In the end, we’re not going to learn everything we always wanted to know about Woody Allen but were afraid to ask, since he’s changed his mind about writing his memoirs in exchange for “a lot of money”—money that, it turns out, wasn’t exactly forthcoming.
The will-he-or-won’t-he publishing drama was yet another story of Allen caught in a power struggle between two women—in one corner, the perpetually tanned agent peddling the proposal, ICM’s Amanda “Binky” Urban, and in the other, his publicist, PMK spin queen Leslee Dart, who went into Rolodex overdrive to distance herself from the project. “This was completely his agents’ idea,” she told reporters.
For a while, it seemed as if Dart might have the last word. But on Thursday, Urban hit back, e-mailing her colleagues to refute “what has been reported or ‘spun’ by Woody’s publicist, Leslee Dart.” The whole thing, she wrote, was completely Allen’s idea.
Urban said she’d contacted Allen about a novel she heard he’d written, and he’d countered with a two-sentence pitch for a memoir. “I showed those sentences to three or four publishers quietly and came back with about $2.5 million in opening offers.

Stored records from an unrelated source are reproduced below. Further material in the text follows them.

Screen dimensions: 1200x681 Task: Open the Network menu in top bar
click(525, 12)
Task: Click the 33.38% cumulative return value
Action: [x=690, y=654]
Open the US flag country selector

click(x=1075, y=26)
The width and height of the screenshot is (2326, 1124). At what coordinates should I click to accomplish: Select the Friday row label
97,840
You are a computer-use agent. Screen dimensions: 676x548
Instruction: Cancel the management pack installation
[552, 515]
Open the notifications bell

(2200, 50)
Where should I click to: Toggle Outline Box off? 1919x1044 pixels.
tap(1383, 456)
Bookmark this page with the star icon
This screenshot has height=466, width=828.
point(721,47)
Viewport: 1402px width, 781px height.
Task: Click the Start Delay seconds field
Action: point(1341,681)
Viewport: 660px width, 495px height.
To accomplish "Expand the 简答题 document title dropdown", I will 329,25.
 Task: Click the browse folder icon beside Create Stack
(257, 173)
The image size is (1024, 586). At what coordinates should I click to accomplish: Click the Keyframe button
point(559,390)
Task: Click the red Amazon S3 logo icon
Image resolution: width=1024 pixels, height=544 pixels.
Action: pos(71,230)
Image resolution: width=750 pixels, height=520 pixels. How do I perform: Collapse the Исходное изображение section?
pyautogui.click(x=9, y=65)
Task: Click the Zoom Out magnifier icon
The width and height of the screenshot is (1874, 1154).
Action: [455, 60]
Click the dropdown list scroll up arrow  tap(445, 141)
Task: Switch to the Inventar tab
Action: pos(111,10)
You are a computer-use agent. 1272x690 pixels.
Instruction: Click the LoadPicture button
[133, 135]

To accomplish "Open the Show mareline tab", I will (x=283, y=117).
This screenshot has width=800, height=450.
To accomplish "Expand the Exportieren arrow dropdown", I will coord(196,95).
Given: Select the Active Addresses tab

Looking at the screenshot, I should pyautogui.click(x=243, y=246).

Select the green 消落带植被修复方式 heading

Woody said that wasn’t an enticing-enough number.” Later, she asked him to write a “lengthier proposal” for the Frankfurt Book Fair. That twelve-page memo was what elicited the almost $6 million in worldwide offers (though not the $10 million Allen reportedly wanted).
Then, with Maureen Dowd leading the way, the press frenzy began, and Dart took the heat over Allen’s “financial demands,” Urban wrote. She added, “By the way, Woody never mentioned the number—$10 million—to me. Had he done so, I would have saved him the trouble of writing a proposal.” Dart then “did what any press agent would do—point the finger elsewhere, namely at ICM,” Urban wrote, before noting that Allen “has since corrected Leslee’s understanding.”
Neither Urban nor Dart would comment, though Dart has proved that she’s not exactly tell-all-friendly: In 1992, when Mia wanted to write a book, Dart said that Allen was “generally appalled” that “someone who claims to have the children’s best interest at heart is writing memoirs.”